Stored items

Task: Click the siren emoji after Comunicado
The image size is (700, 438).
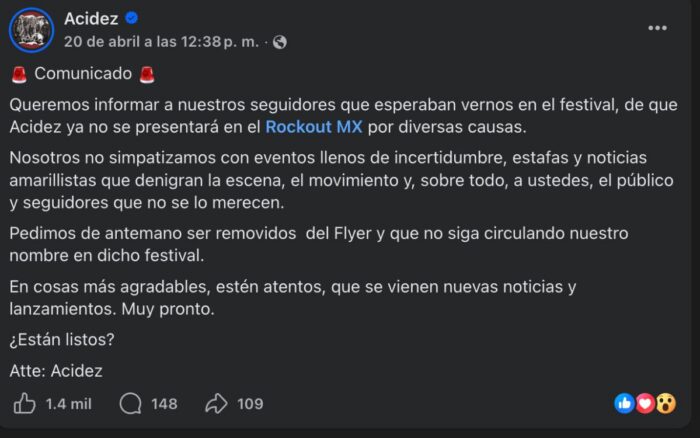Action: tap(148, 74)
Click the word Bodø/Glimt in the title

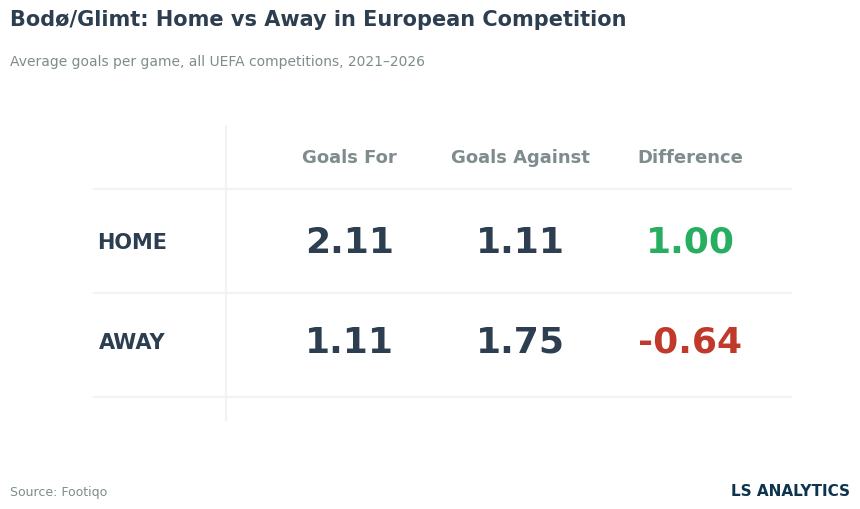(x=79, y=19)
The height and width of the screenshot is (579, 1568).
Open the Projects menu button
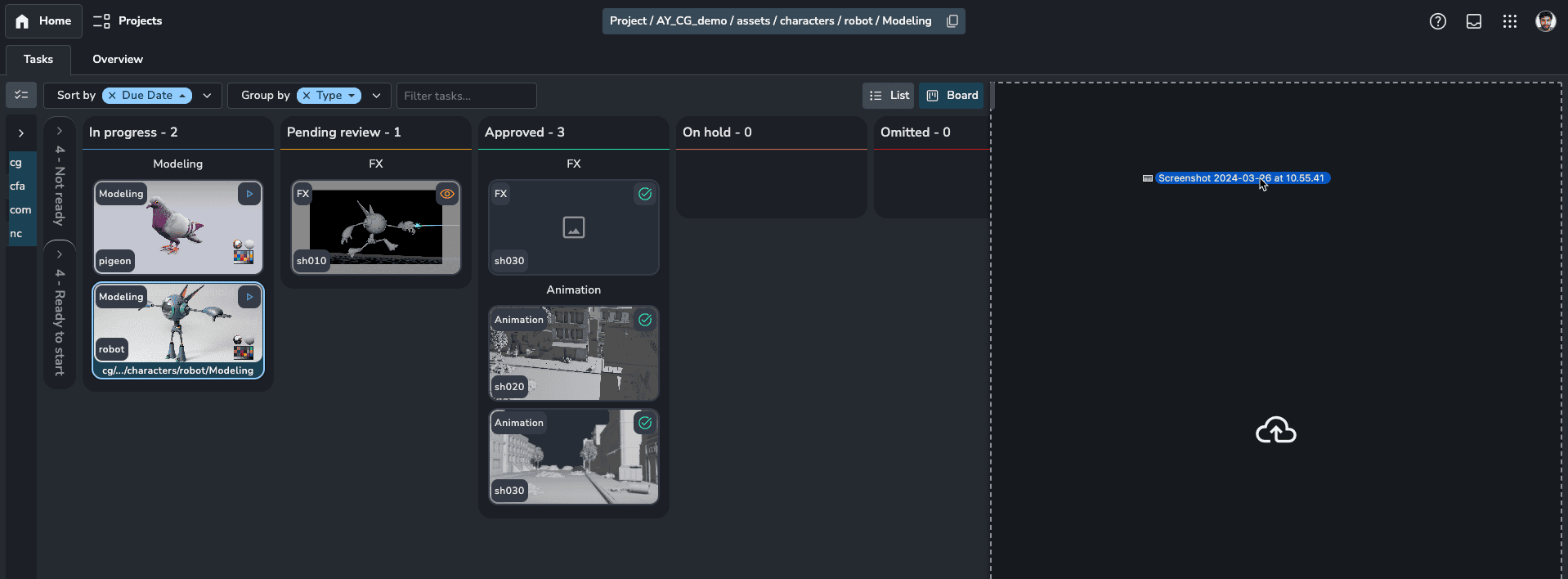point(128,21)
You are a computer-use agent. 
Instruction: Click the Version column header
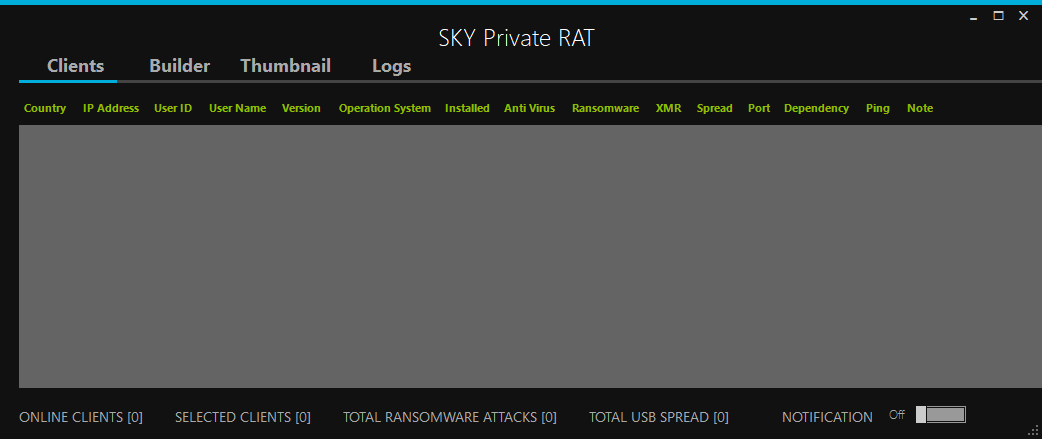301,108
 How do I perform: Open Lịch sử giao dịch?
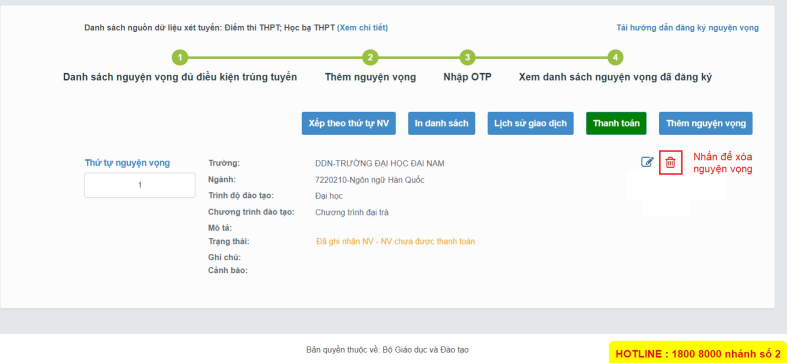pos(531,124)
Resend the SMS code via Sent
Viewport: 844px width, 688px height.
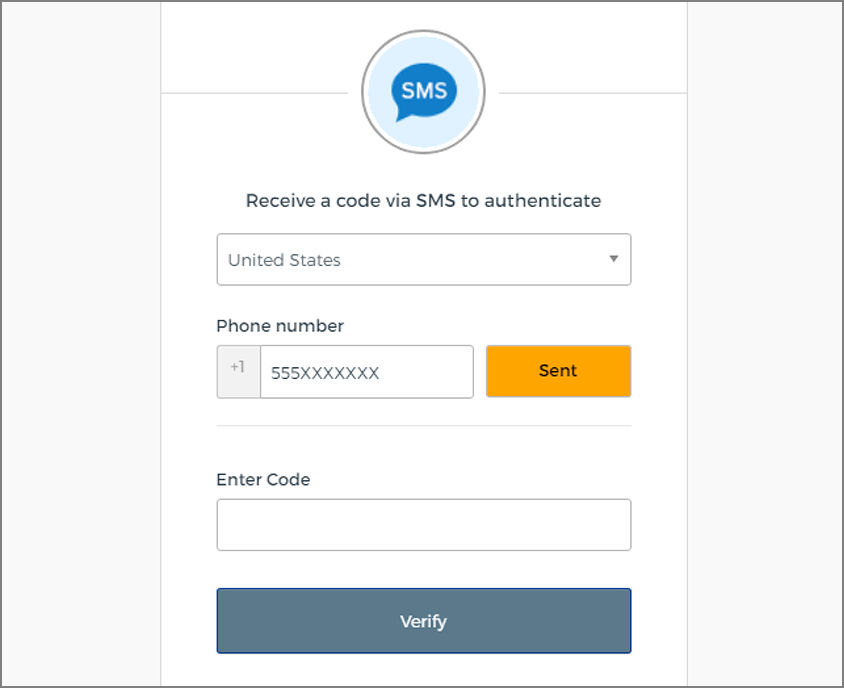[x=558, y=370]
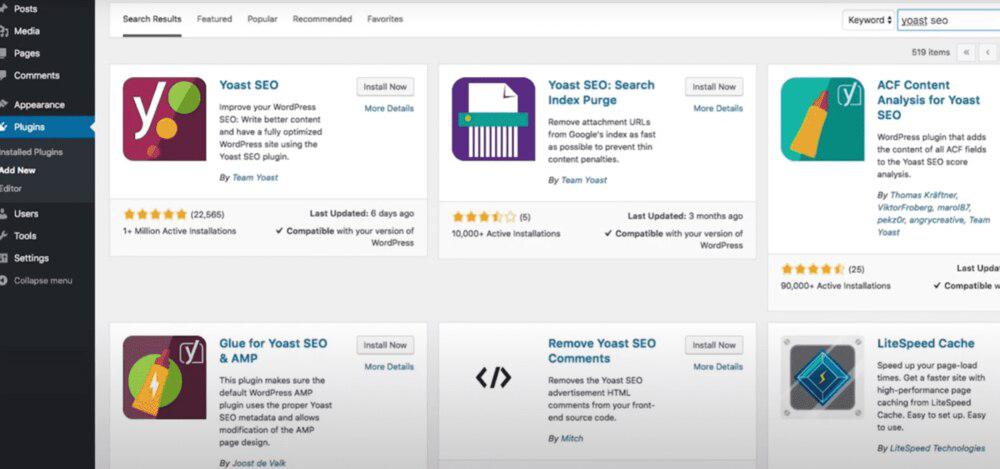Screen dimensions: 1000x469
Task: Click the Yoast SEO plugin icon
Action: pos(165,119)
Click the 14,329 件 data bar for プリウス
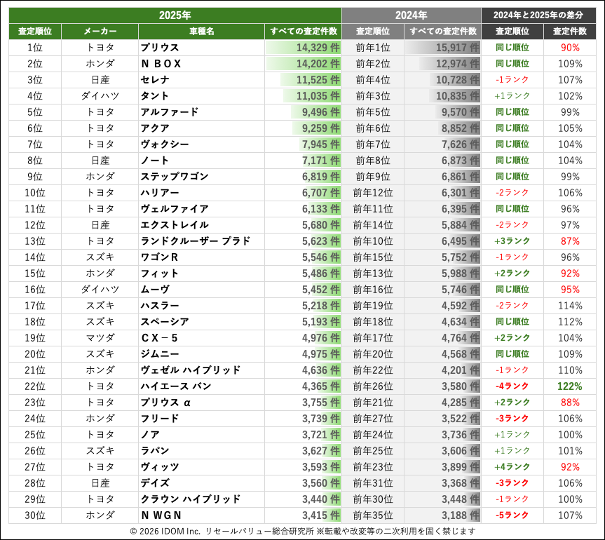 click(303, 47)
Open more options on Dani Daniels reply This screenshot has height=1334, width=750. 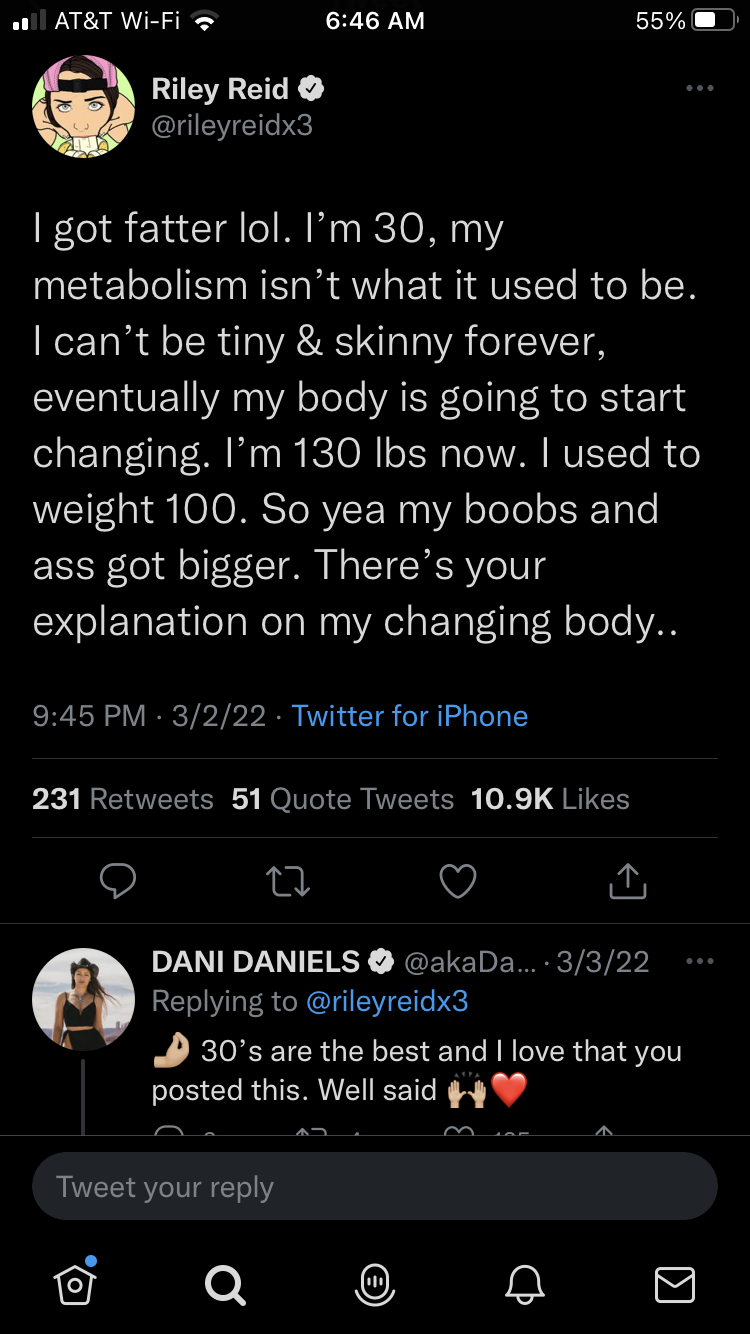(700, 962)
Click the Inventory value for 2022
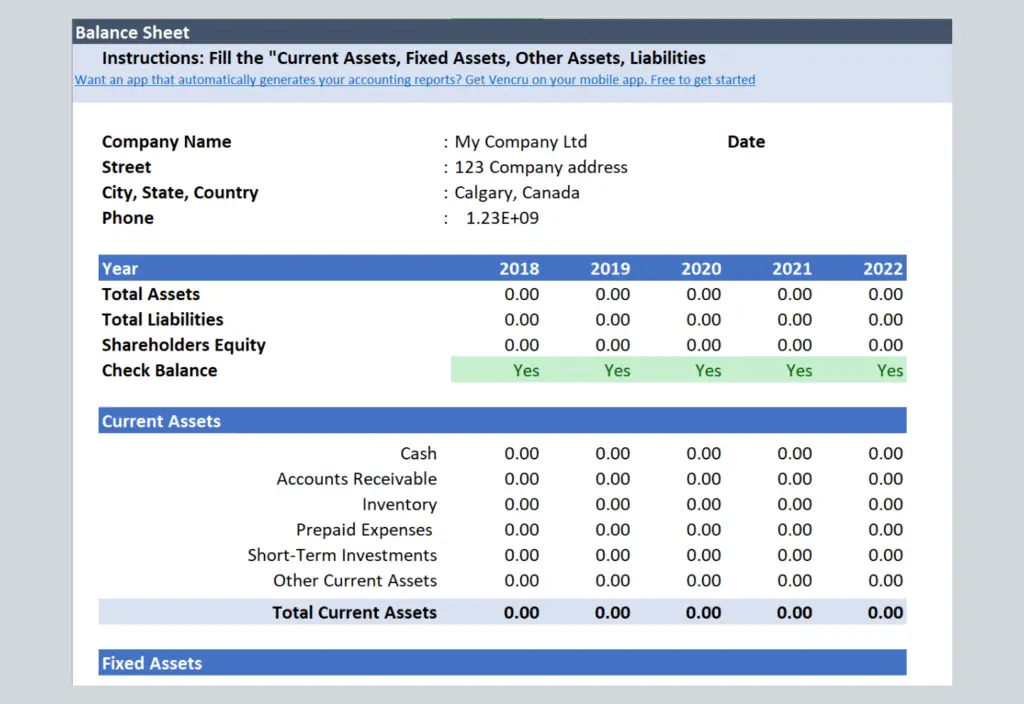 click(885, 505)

Your task: Using the entries above, transcribe every line from the line containing "Click the word Bodø/Glimt in the title" through the line containing "Resend the SMS code via Sent". Do not copy pictures.

Your solution:
Click the word Bodø/Glimt in the title

(x=79, y=19)
The height and width of the screenshot is (579, 1568).
Open the Projects menu button
point(128,21)
You are a computer-use agent. 
Instruction: Click the Version column header
301,108
 How do I perform: Open Lịch sử giao dịch?
pos(531,124)
Resend the SMS code via Sent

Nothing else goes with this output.